A few months ago, I became aware of an amazing project that was happening in Pittsburgh, PA. It was a project where the city worked together with hundreds of knitters to “Knit The Bridge.” Pittsburgh, if you didn’t know, is famous mainly for two things: football and bridges. In fact, Pittsburgh has 446 bridges, even more than the city of Venice. To celebrate their history of bridges, Pittsburgh banned together and covered the 1,061 foot long Andy Warhol bridge with 580 knitted and crochet panels made with acrylic yarn (to prevent weather damage) - and it made big headlines. Organizations like BBC, NPR, Times.com and even news providers in Europe and Israel reported on the incredibly successful project in Pittsburgh.
“Knit the Bridge” is part of a larger movement called Yarn Bombing, where knitters go to public spaces and knit street art. Examples of this can be seen all over the country and even the world, but this is what many consider to be the biggest undertaking of Yarn Bombing ever produced. This project, along with the positive response from the city, proves how truly popular knitting is these days. Craig David is the president and CEO of Visit Pittsburgh and he says: "The news coverage of this fun, art event helped solidify Pittsburgh's growing reputation as a hip city that is rich in art and culture."
Now, there is the obvious question: Where did they find the knitters? That is where a young fiber artist named Amanda Gross came in. She headed up the project and organized hundreds of knit-ins all over the county to make the panels. Gross also used this as a teaching opportunity. She taught novice knitters and even got many teenage boys to participate. They took panels from each willing person, novice to expert knitter. Gross’s main goal of the project was to have every neighborhood in Pittsburgh represented in a panel. In fact, Gross had a large map in her office with yarn pinned to every neighborhood in Pittsburgh from which she had collected a panel. But she went even farther. She got panels from all counties in southwestern Pennsylvania.

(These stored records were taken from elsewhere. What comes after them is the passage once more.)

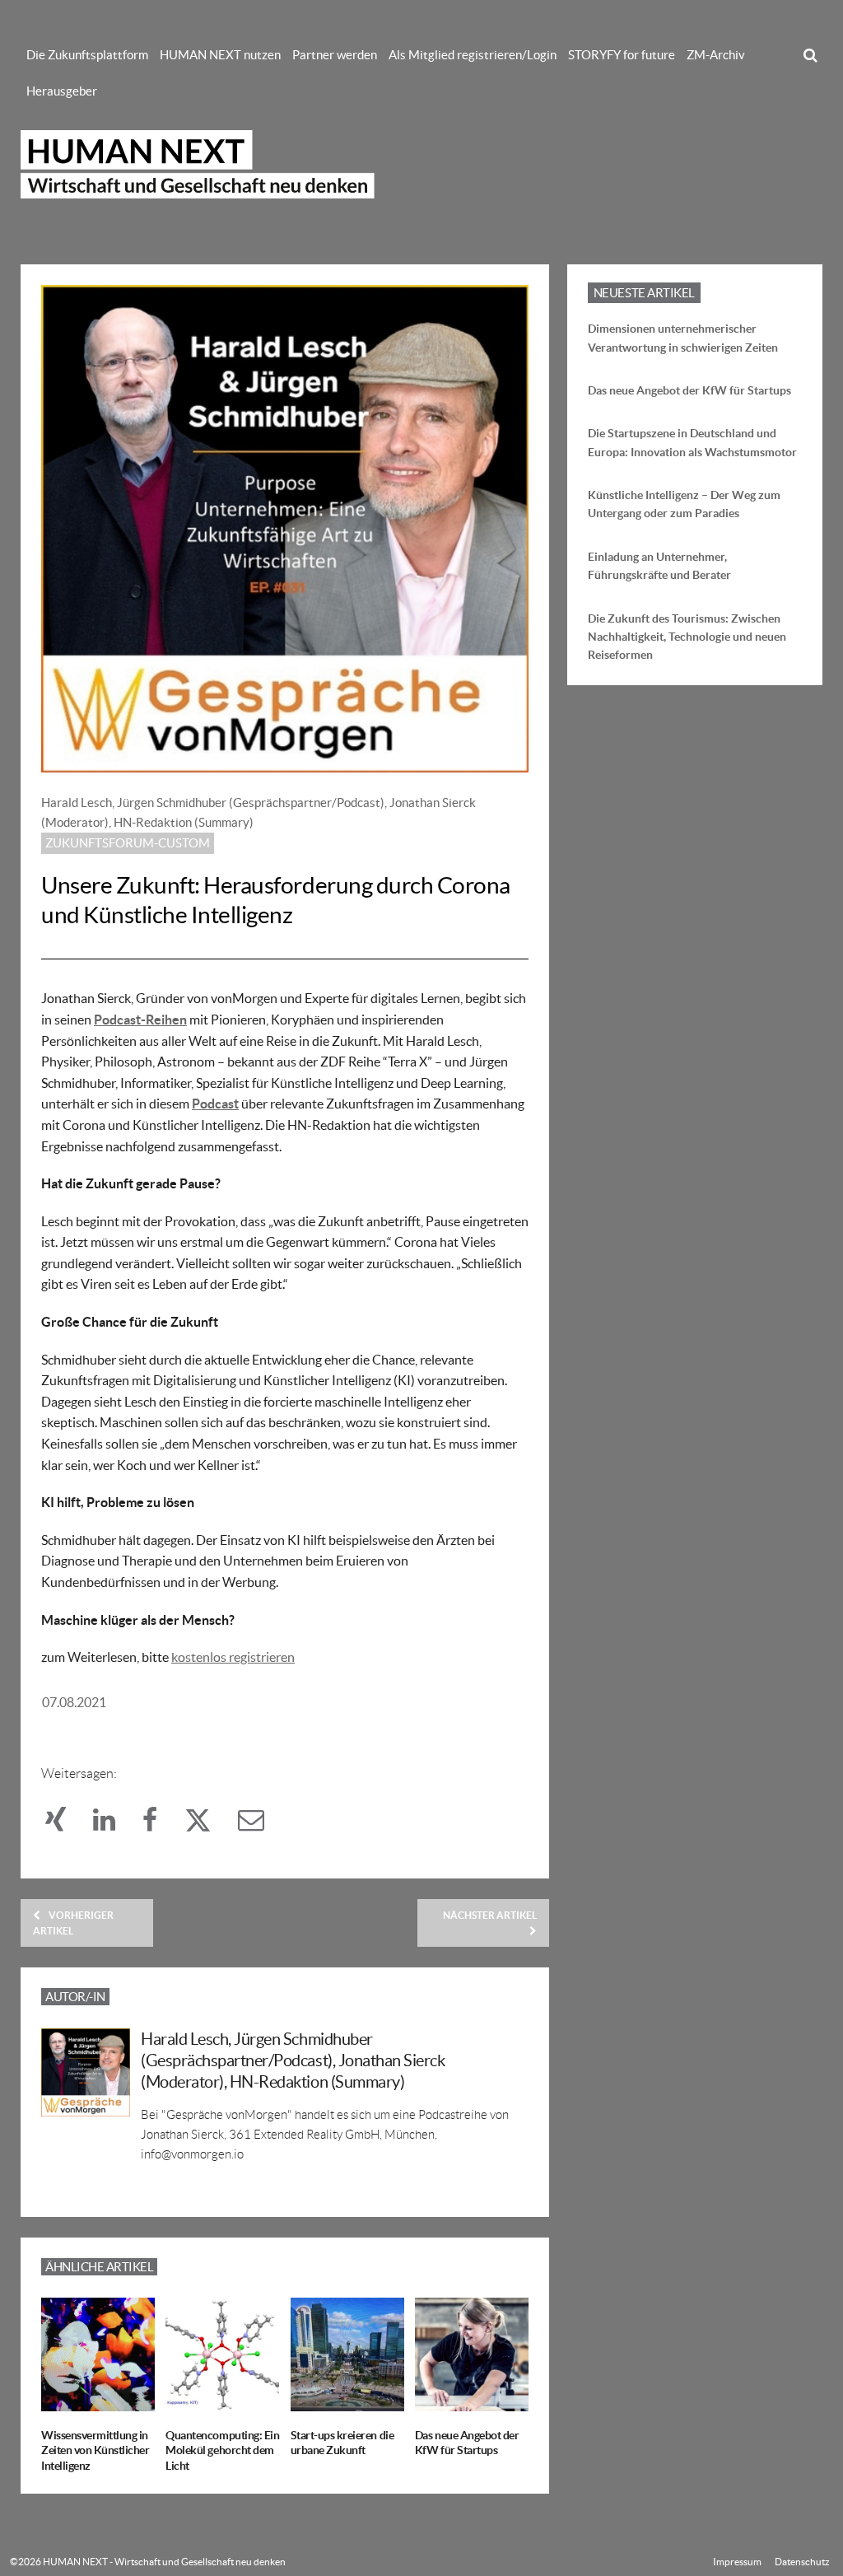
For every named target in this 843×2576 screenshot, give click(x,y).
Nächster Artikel (490, 1915)
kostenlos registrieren (233, 1657)
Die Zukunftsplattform (87, 55)
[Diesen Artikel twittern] (207, 1824)
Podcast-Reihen (140, 1019)
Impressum (737, 2561)
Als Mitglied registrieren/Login (473, 55)
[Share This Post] (65, 1824)
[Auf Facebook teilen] (159, 1824)
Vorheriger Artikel (73, 1923)
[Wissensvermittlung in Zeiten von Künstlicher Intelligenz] (98, 2400)
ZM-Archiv (716, 55)
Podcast (215, 1103)
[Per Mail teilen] (259, 1824)
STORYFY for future (621, 55)
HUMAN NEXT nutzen (220, 55)
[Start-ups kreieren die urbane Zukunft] (347, 2400)
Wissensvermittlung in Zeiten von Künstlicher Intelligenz (95, 2450)
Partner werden (334, 55)
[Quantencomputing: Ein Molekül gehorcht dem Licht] (222, 2400)
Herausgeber (61, 91)
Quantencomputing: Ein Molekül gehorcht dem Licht (222, 2450)
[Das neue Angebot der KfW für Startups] (472, 2400)
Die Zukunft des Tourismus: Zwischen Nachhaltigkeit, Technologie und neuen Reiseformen (687, 637)
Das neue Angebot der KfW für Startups (689, 390)
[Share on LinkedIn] (113, 1824)
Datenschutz (802, 2561)
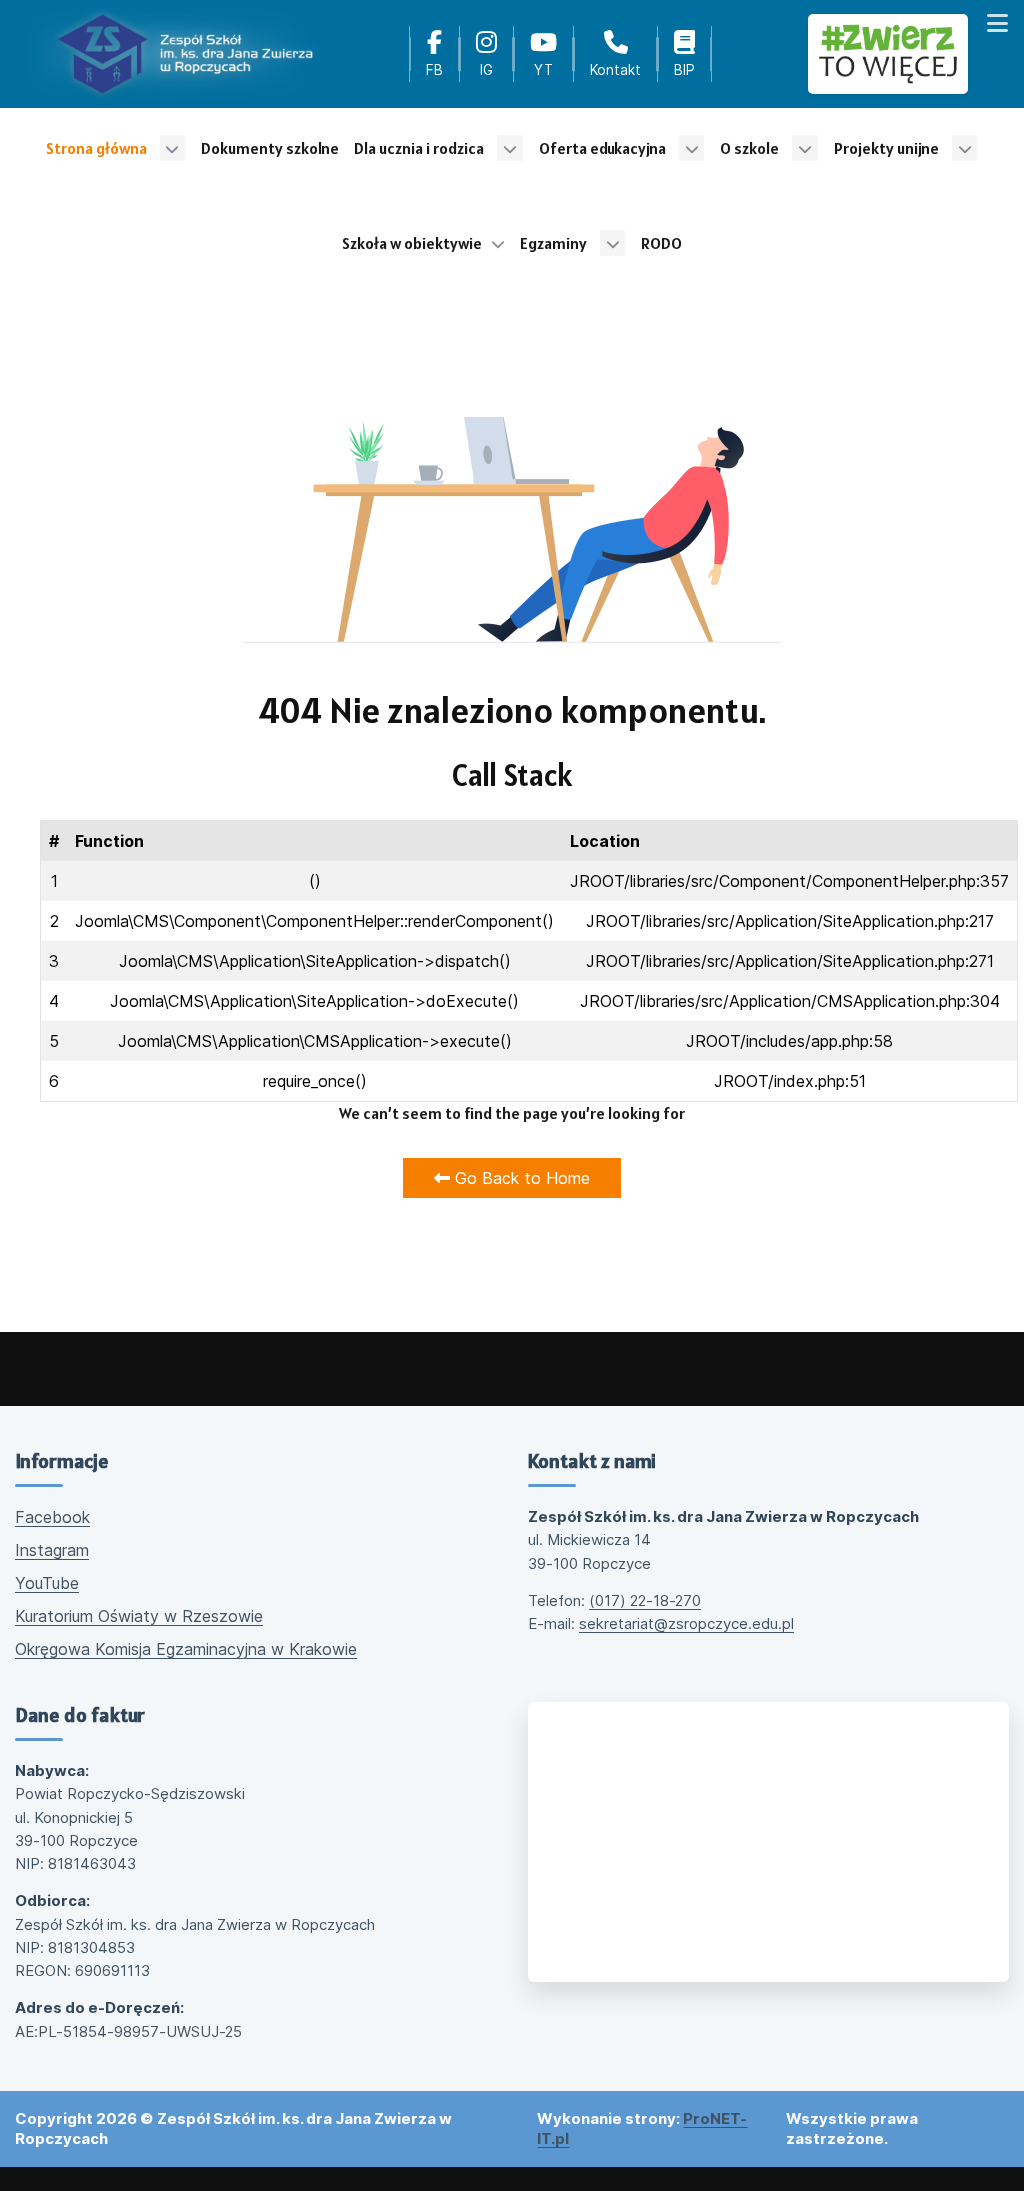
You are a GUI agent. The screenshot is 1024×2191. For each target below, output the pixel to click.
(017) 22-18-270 (645, 1600)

Not only is this promoting knitting and the arts, but it is also helping the community. After the panels of yarn were taken off the bridge, the city had them cleaned and then distributed all 580 panels to the homeless, making sure that non of the panels go to waste. Gross explains that, because this was in fact a project that was done by the community, when its finished, it should go back to the community.